In [1]:
# This notebook is for ASR fine-tuning.

In [2]:
# Import packages

import os
import torch
import torchaudio
import random
import numpy as np
import glob
import csv
from transformers import Wav2Vec2ForCTC, Wav2Vec2Processor
import pytorch_lightning as pl
from pytorch_lightning.loggers import TensorBoardLogger
import jiwer
import tqdm


In [3]:
def get_uttname_from_path(path):
    # Get the utterance name from the audio file path
    return(os.path.join(os.path.basename(os.path.dirname(path)), os.path.basename(path)))

In [4]:
def read_ref_csv(path):
    # Read a CSV file containing reference word sequences
    ref = dict()
    with open(path, "r", encoding="utf-8") as file:
        for line in file:
            line = line.rstrip().split(",")
            if ".mp3" in line[0]:
                utt_name = line[0]
                assert(utt_name not in ref)
                ref[utt_name] = line[1].upper() # wav2vec2-large-960h only supports upper case
    return ref

In [5]:
# Define dataset

class common_voice_dataset(torch.utils.data.Dataset):
    def __init__(self, audio_filenames, reference_filename, processor, max_audio_len):
        super(common_voice_dataset, self).__init__()
        self.audio_filenames = audio_filenames
        self.ref_words = dict()
        self.ref_token_ids = dict()
        self.processor = processor
        self.max_audio_len = max_audio_len

        # Read reference outputs
        self.ref_words = read_ref_csv(reference_filename)
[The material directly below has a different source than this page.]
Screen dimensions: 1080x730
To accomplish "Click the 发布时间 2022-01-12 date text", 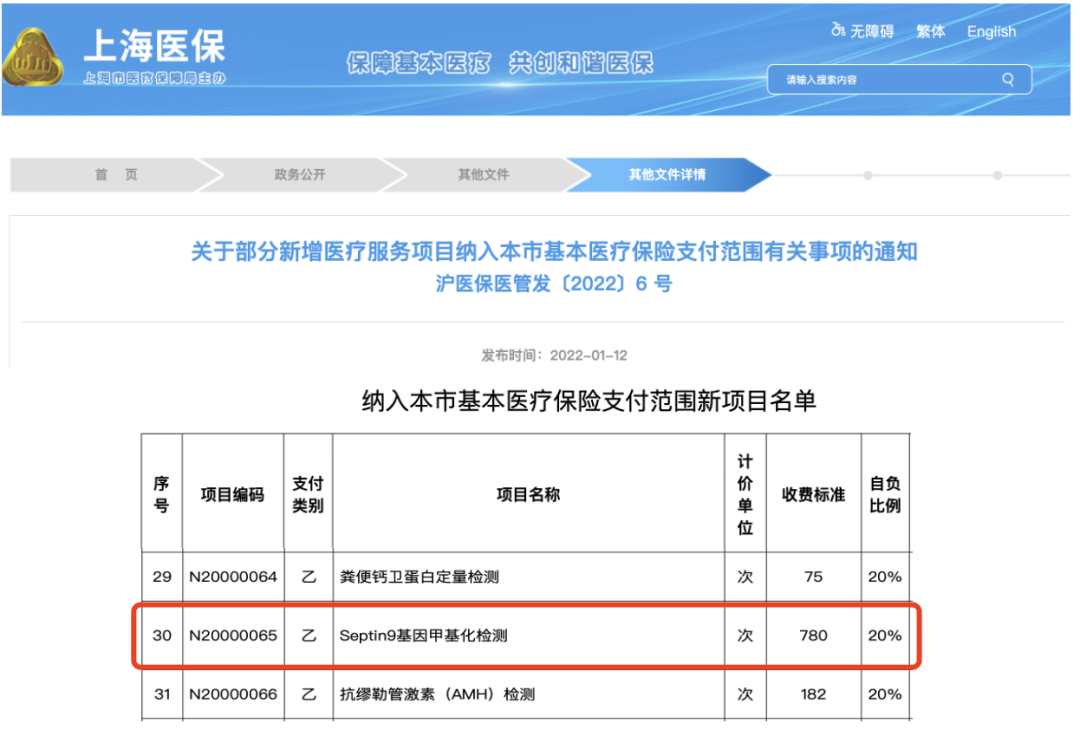I will click(x=554, y=355).
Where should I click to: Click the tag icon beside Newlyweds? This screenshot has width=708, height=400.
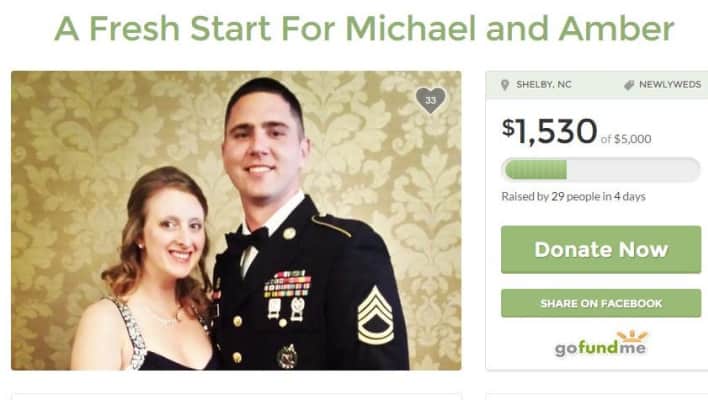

        # Convert reference word sequence to grapheme ID sequence
        for utt_name in sorted(self.ref_words.keys()):
            self.ref_token_ids[utt_name] = torch.LongTensor(self.processor.tokenizer.encode(self.ref_words[utt_name]))


    def __len__(self):
        return len(self.audio_filenames)


    def __getitem__(self, idx):

        # Get utterance name
        utt_name = get_uttname_from_path(self.audio_filenames[idx])
        
        # Read audio file
        expected_sampling_rate = 16000
        audio, sr = torchaudio.load(self.audio_filenames[idx])
        if sr != expected_sampling_rate:
            audio = torchaudio.transforms.Resample(sr, expected_sampling_rate)(audio)
        audio = audio[0]

        # Truncate audio to max_audio_len to prevent CUDA out of memory
        if len(audio) > self.max_audio_len:
            audio = audio[:self.max_audio_len]

        # Extract features
        features = self.processor(audio, return_tensors="pt", sampling_rate=expected_sampling_rate).input_values
        
        return {
            "audio": features,
            "words": self.ref_words[utt_name],
            "token_ids": self.ref_token_ids[utt_name],
            "utt_name": utt_name
        }

In [6]:
# Define dataloader collate function

def common_voice_collate_fn(samples):

    batch_size = len(samples)

    # Get audio lengths
    audio_lens = torch.LongTensor([samples[i]["audio"].size(1) for i in range(batch_size)])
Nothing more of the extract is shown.